| WORK REQUIRED |
Every record should be written out again in full, with no character altered.

| RECORDS TO USE |
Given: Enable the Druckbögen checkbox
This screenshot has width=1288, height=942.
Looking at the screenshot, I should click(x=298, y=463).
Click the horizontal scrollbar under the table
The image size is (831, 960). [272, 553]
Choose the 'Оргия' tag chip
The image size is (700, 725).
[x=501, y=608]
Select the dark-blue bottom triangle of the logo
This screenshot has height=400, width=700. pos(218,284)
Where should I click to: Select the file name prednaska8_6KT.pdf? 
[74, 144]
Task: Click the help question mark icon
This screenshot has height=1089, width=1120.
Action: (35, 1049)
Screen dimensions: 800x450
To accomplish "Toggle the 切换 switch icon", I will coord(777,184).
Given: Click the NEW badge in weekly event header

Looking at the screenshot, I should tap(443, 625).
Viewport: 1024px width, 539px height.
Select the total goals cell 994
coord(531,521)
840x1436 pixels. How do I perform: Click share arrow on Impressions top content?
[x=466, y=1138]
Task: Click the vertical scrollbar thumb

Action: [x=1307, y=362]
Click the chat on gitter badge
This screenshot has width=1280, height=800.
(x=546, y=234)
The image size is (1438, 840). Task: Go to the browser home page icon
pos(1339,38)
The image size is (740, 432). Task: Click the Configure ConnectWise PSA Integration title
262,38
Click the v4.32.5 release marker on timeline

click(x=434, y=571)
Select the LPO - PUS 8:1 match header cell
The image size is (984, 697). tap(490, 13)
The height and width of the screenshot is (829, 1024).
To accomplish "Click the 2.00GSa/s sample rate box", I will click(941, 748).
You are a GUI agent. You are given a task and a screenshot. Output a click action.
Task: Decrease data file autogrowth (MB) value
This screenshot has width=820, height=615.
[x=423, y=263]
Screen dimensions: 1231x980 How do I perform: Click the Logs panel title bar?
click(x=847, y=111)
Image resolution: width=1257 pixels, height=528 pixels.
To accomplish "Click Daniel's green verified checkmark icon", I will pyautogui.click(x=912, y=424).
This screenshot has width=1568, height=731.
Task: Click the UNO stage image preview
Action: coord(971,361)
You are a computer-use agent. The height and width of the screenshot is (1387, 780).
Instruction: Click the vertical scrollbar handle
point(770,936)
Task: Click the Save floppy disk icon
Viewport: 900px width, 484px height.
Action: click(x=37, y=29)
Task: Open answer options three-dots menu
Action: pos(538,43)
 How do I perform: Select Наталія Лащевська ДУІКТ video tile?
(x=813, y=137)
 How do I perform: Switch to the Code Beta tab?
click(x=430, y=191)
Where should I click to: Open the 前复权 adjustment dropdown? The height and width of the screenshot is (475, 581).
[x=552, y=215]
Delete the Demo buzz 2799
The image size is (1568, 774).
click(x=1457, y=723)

| WORKED SOLUTION |
Given: Enable the Druckbögen checkbox
This screenshot has width=1288, height=942.
Looking at the screenshot, I should click(x=298, y=463).
Click the horizontal scrollbar under the table
The image size is (831, 960). [272, 553]
Choose the 'Оргия' tag chip
The image size is (700, 725).
[x=501, y=608]
Select the dark-blue bottom triangle of the logo
This screenshot has height=400, width=700. pos(218,284)
Where should I click to: Select the file name prednaska8_6KT.pdf? 
[74, 144]
Task: Click the help question mark icon
This screenshot has height=1089, width=1120.
Action: (35, 1049)
Screen dimensions: 800x450
To accomplish "Toggle the 切换 switch icon", I will coord(777,184).
Given: Click the NEW badge in weekly event header

Looking at the screenshot, I should tap(443, 625).
Viewport: 1024px width, 539px height.
Select the total goals cell 994
coord(531,521)
840x1436 pixels. How do I perform: Click share arrow on Impressions top content?
[x=466, y=1138]
Task: Click the vertical scrollbar thumb

Action: [x=1307, y=362]
Click the chat on gitter badge
This screenshot has width=1280, height=800.
(x=546, y=234)
The image size is (1438, 840). Task: Go to the browser home page icon
pos(1339,38)
The image size is (740, 432). Task: Click the Configure ConnectWise PSA Integration title
262,38
Click the v4.32.5 release marker on timeline

click(x=434, y=571)
Select the LPO - PUS 8:1 match header cell
The image size is (984, 697). tap(490, 13)
The height and width of the screenshot is (829, 1024).
To accomplish "Click the 2.00GSa/s sample rate box", I will click(941, 748).
You are a GUI agent. You are given a task and a screenshot. Output a click action.
Task: Decrease data file autogrowth (MB) value
This screenshot has width=820, height=615.
[x=423, y=263]
Screen dimensions: 1231x980 How do I perform: Click the Logs panel title bar?
click(x=847, y=111)
Image resolution: width=1257 pixels, height=528 pixels.
To accomplish "Click Daniel's green verified checkmark icon", I will pyautogui.click(x=912, y=424).
This screenshot has width=1568, height=731.
Task: Click the UNO stage image preview
Action: coord(971,361)
You are a computer-use agent. The height and width of the screenshot is (1387, 780).
Instruction: Click the vertical scrollbar handle
point(770,936)
Task: Click the Save floppy disk icon
Viewport: 900px width, 484px height.
Action: click(x=37, y=29)
Task: Open answer options three-dots menu
Action: pos(538,43)
 How do I perform: Select Наталія Лащевська ДУІКТ video tile?
(x=813, y=137)
 How do I perform: Switch to the Code Beta tab?
click(x=430, y=191)
Where should I click to: Open the 前复权 adjustment dropdown? The height and width of the screenshot is (475, 581).
[x=552, y=215]
Delete the Demo buzz 2799
The image size is (1568, 774).
click(x=1457, y=723)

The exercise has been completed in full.